ぶどうの剪定講習会レポート

  • 2017.02.25 Saturday
  • 15:49

多摩市でぶどうの剪定講習会

 

2月16日。

市内の農家を集めての、ぶどうの剪定講習会が開かれました。JAの職員が知る限りでは、ぶどうの剪定講習会は多摩市で初めてなのだそうです。

 

講習場所は、関戸の藤井睦夫さんのぶどう畑。市内の農家8軒が集まりました。

これまでも個々にぶどうを栽培している農家はありましたが、JAや農業改良普及センターから本格的に指導を受けながらぶどう作りをしている藤井さんの様子に、「栽培してみたい」と刺激を受けた農家が増えたようです。

 

 

 

講習指導を行うのは、agri agriブログ ですっかりお馴染みの南多摩農業改良普及センターの原島さんです。

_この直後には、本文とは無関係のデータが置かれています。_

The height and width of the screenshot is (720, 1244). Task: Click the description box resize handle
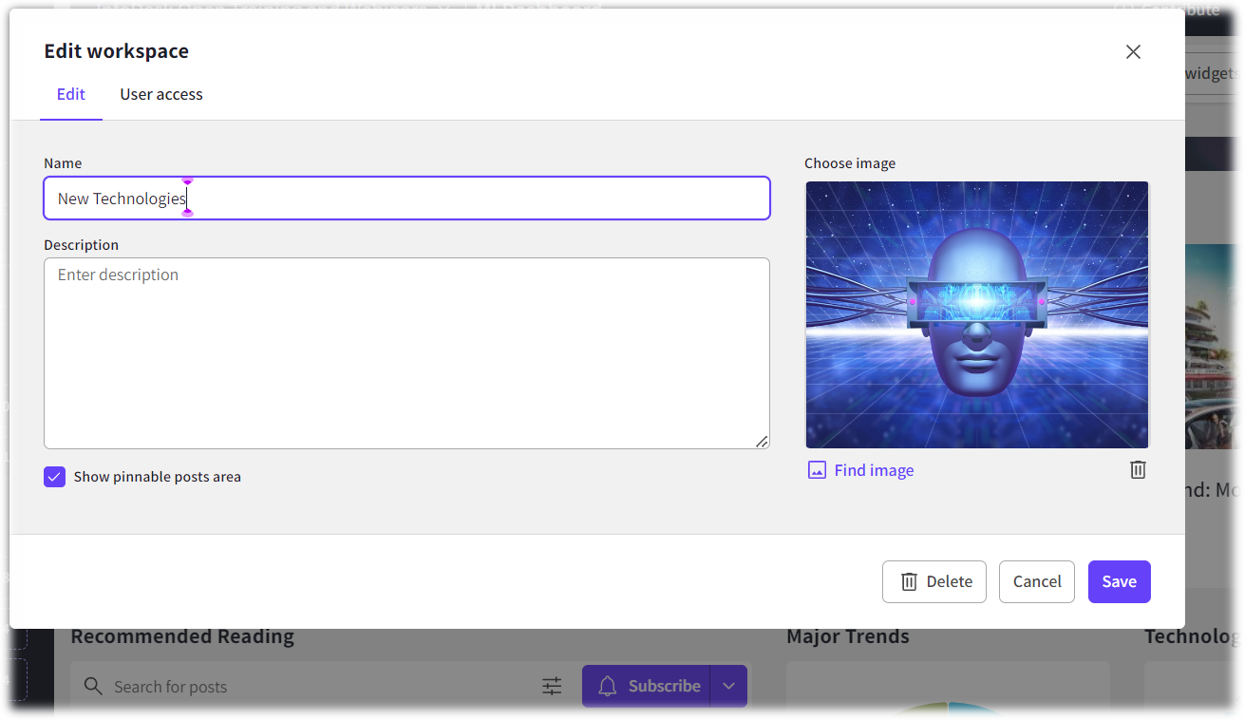pyautogui.click(x=762, y=441)
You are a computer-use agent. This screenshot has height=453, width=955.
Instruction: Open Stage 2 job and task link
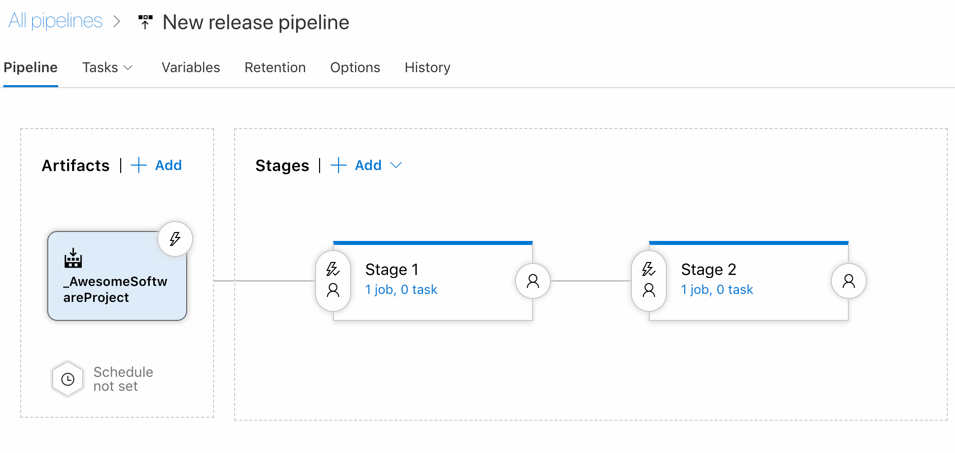click(717, 290)
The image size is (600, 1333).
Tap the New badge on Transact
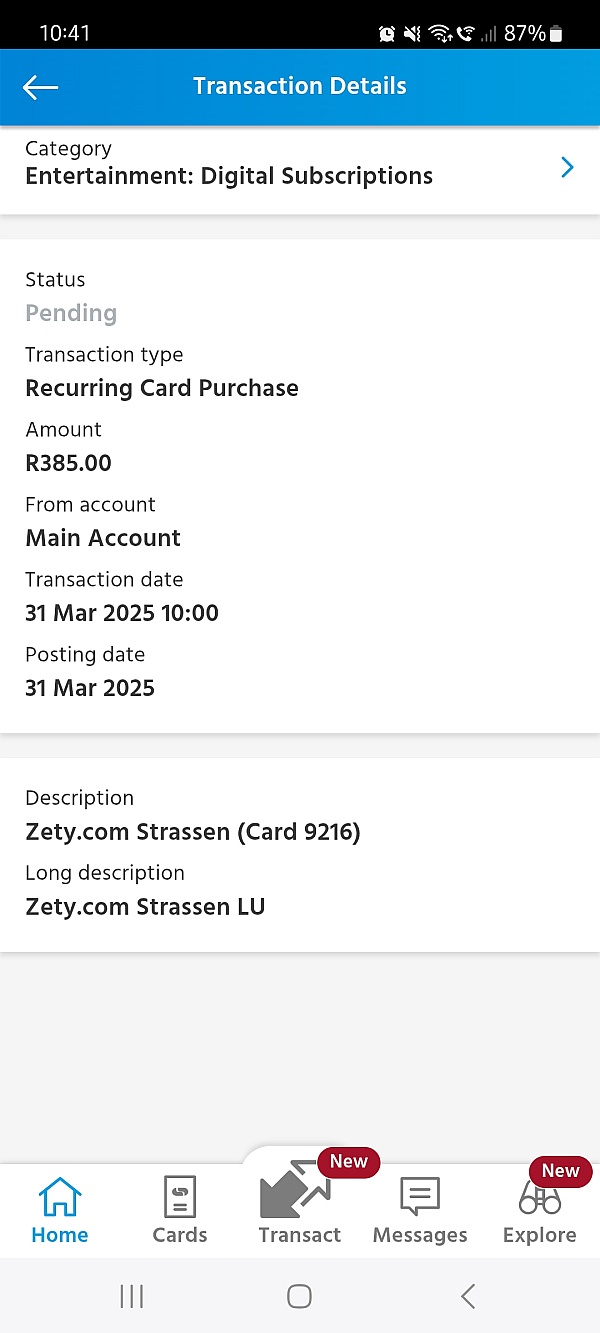point(348,1162)
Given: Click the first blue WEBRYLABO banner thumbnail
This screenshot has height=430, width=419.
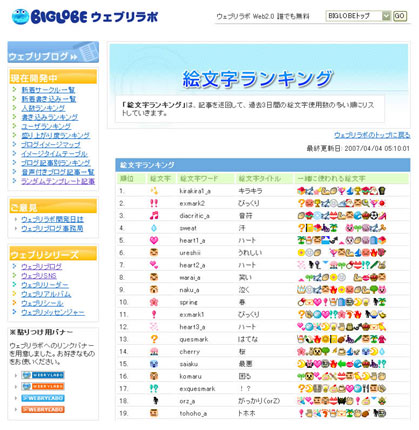Looking at the screenshot, I should (43, 375).
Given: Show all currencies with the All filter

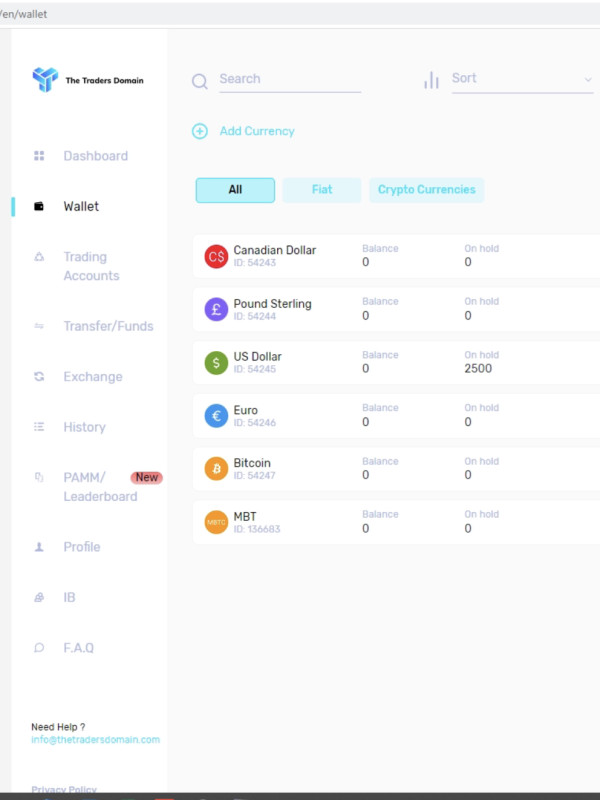Looking at the screenshot, I should coord(235,190).
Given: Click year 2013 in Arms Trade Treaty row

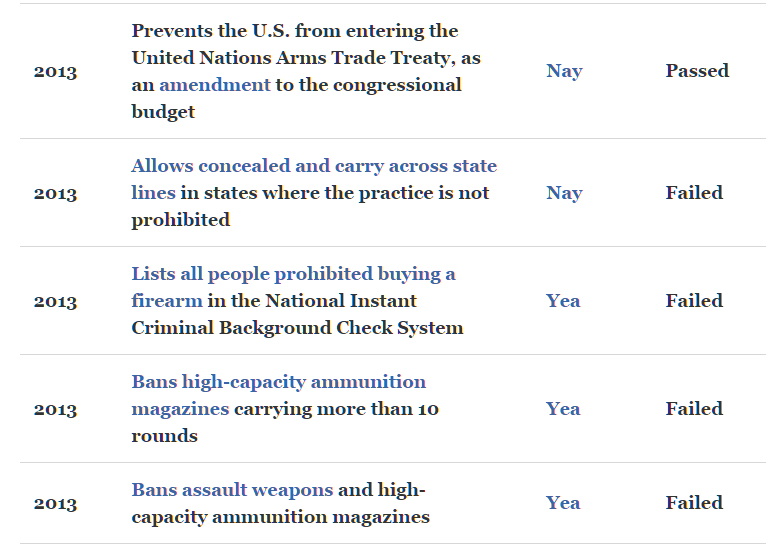Looking at the screenshot, I should [x=55, y=72].

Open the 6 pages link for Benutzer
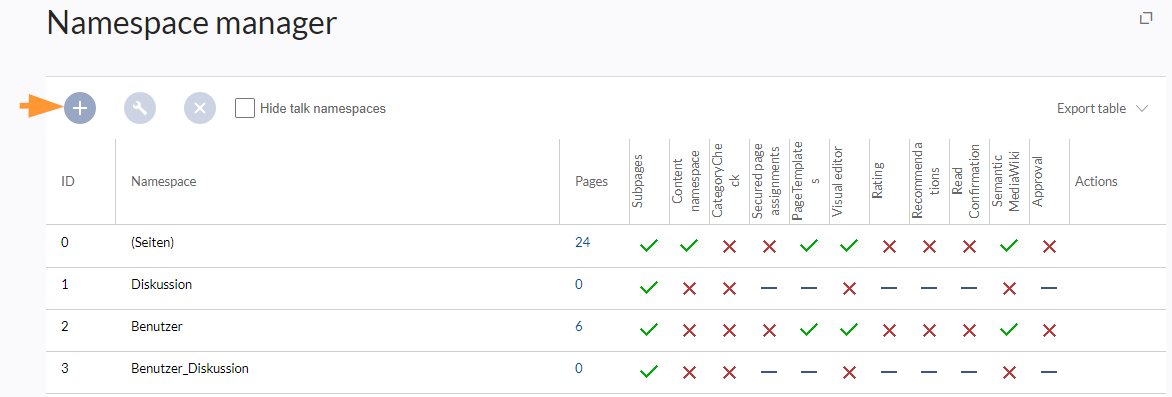pyautogui.click(x=579, y=326)
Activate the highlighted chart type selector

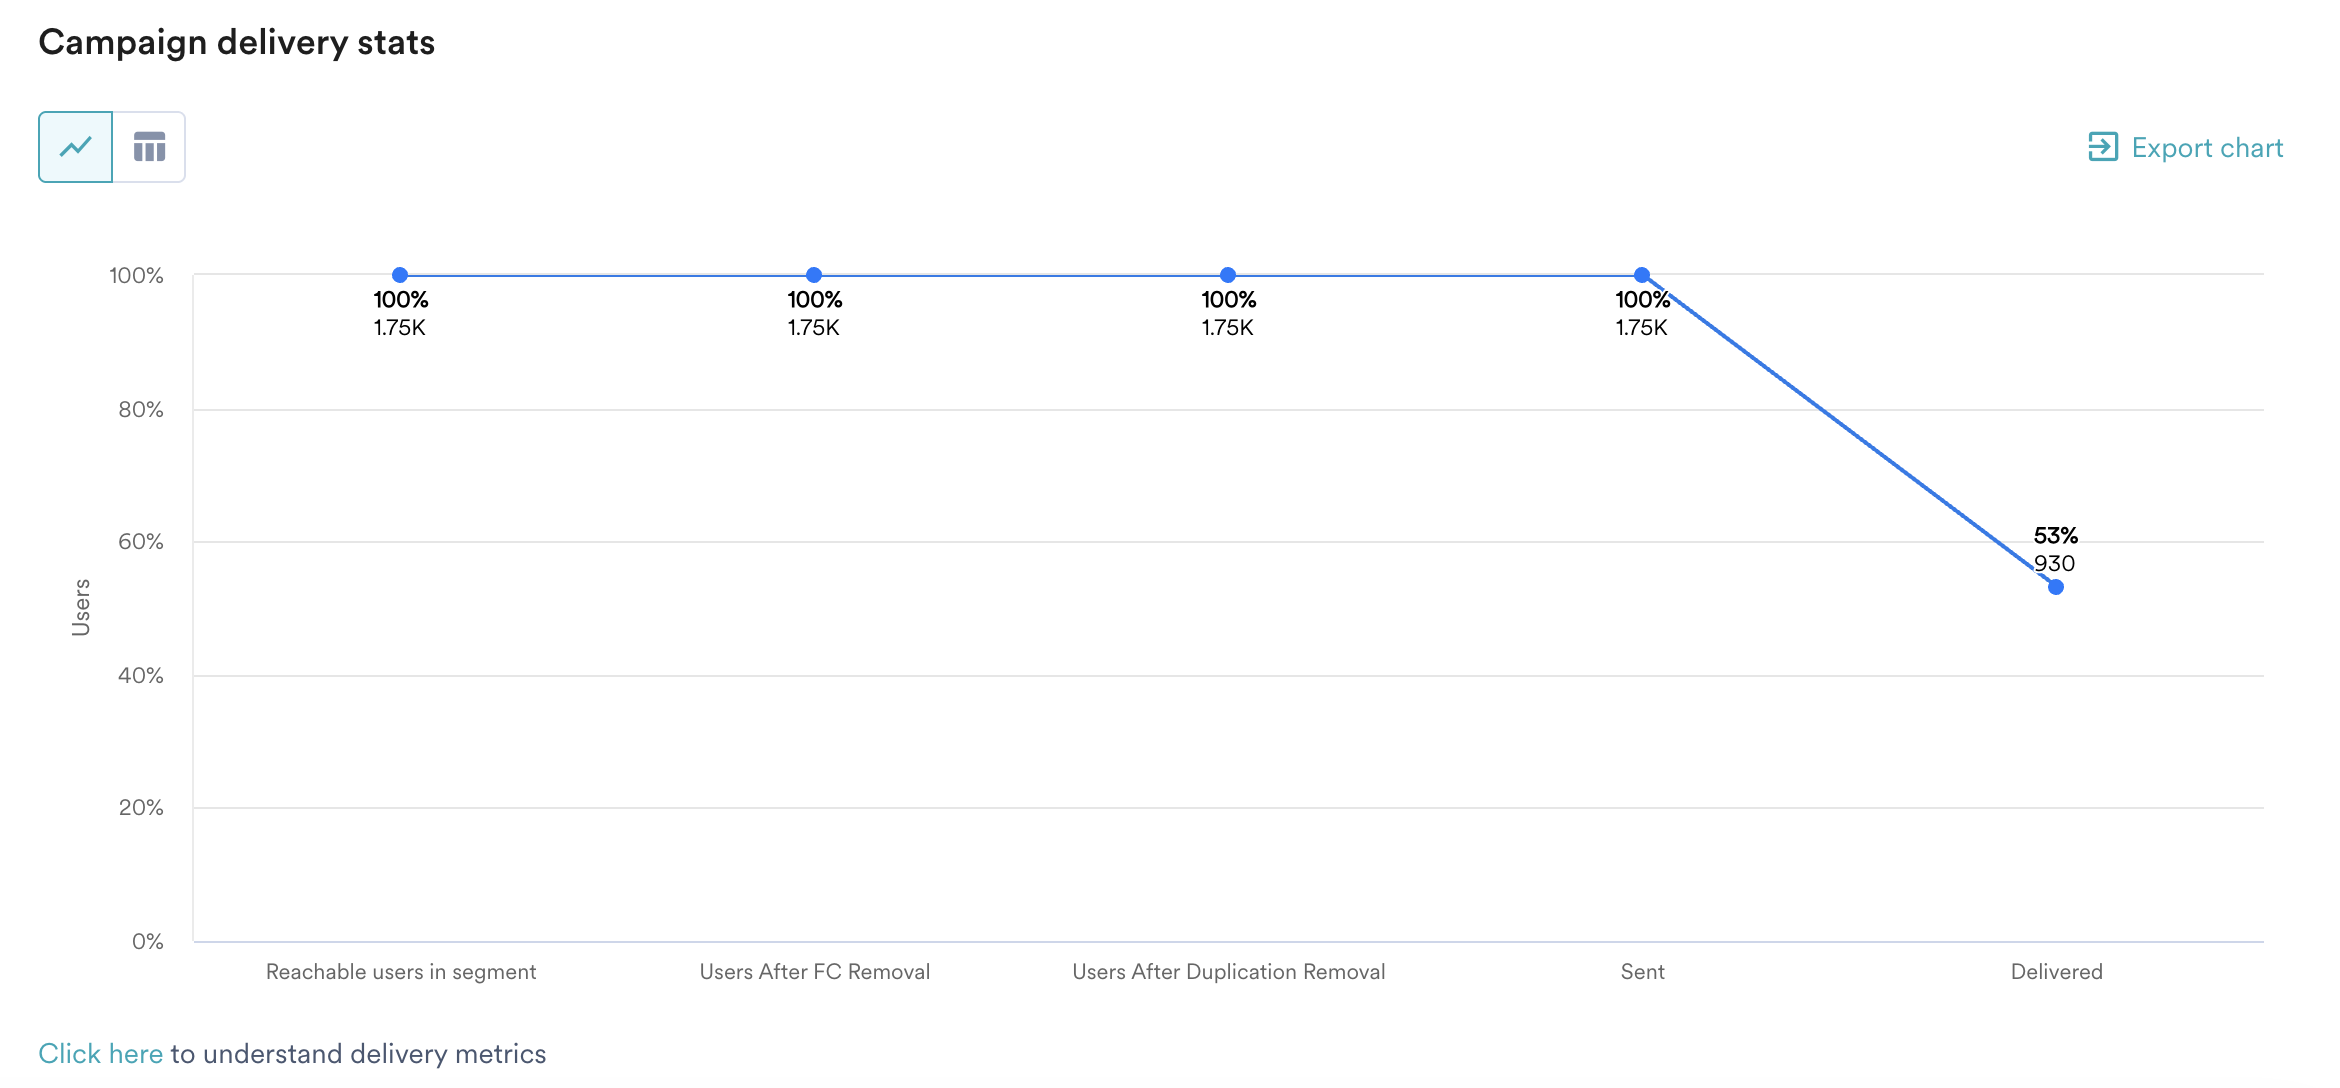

実は参加者のみなさん、前日に山梨のブドウ園を視察し大きな刺激を受けてきたようです。そのこともあってか、いつになく…いえいえ、いつも以上にみなさん真剣な面持ちです。

 

 

ぶどう栽培には、いくつかの仕立方法(枝の伸ばし方)がありますが、今回は代表的な「X(エックス)仕立」で講習を進めていきます。

 

ぶどにも主幹・主枝・亜主枝があります。

平面上に広がっているので

枝の違いがわかりやすい。

 

原島さんの話では、ぶどうはその性質から他の果樹とは違った独特の栽培のコツがあるのだとか。

たとえば、柿や柑橘類などは、鈴なりに実がなっても味が極端に落ちることは、あまりありません。でも、ぶどうは育つに任せて実を全部ならせてしまうと、とても美味しくないぶどうができてしまうのだそうです。実の色もきれいにつきません。

「ぶどうは、決まった数だけ実をならせることが大切」と原島さん。

高く売れるからと、どんどんならせて、どんどん収穫して、どんどん売って! なんてことはできないんですね。数が限られているからこそ、高値になってしまうのかもしれません。

 

山梨のぶどう園視察の後ということもあり

農家さんからは、たくさんの質問が出ていました。

 

さらに、ぶどうは毎年新しい枝に実を付けていきます。一度実を付けたら、そこには実はなりません。その特徴を踏まえて剪定しないと、実の付く場所が枝の先へ先へと移り、端っこにしか実がならず中心に実の付かない無駄な部分が増える。いうなればドーナツ化現象のようになってしまうのだそうです。

「それを防ぐためにも、主枝や亜主枝など、果樹の中心となる枝の付け根に近い部分に翌年のための『種枝』を作っておきます」と原島さん。

枝を短く切り、今年は実をならせず、1年後に実をつけることを期待して残す枝です。種枝を作ることも、毎年の剪定で欠かせない作業です。

ただし、種枝として残した枝が翌年枯れることもあります。思うように育たなかったときのための「保険」も考えながら剪定せねばなりません。頭脳戦ですね。

 

「この枝を、種枝にするか」

「この先の枝は切っていいだろ?」

枝の役割を確認しながら実習しています。

 

「果樹の中でもぶどうは、より計画性が大切」と原島さんは話します。

ぶどうは「大人の果樹栽培」と言われることがあるのだそうです。それだけぶどうは頭を使うということなのでしょう。

 

枝を切って中の構造を見せながら

「適した切り方」の説明をする原島さん。

 

枝を誘引するための、ひもの結び方も実習。枝の成長に合わせて、結ぶ位置や場所も大事なのだそうです。

 

 

「男結び」という、園芸では基本中の基本の結び方。わたしも結んでみました。

農家さんがやるとしっかり固定(写真の右側)。残念ながら、わたしが結ぶとゆるゆる(左)。

 


 

 

「ぶどうは難しいよな。いまだに試行錯誤だよ」と、ぶどう栽培を始めて丸7年経つ藤井さん。毎年剪定時は、切ろうか残そうかと、迷うことが多々あるそうです。

美味しいぶどうの陰に、農家さんの冬場の苦悩ありです。

 

ぶどうは、定植してから出荷ができるようになるまで3年から5年ほどかかります。今回講習会に参加した農家さんの畑のぶどうが、数年後、夏の店頭をにぎわせていることを期待しています!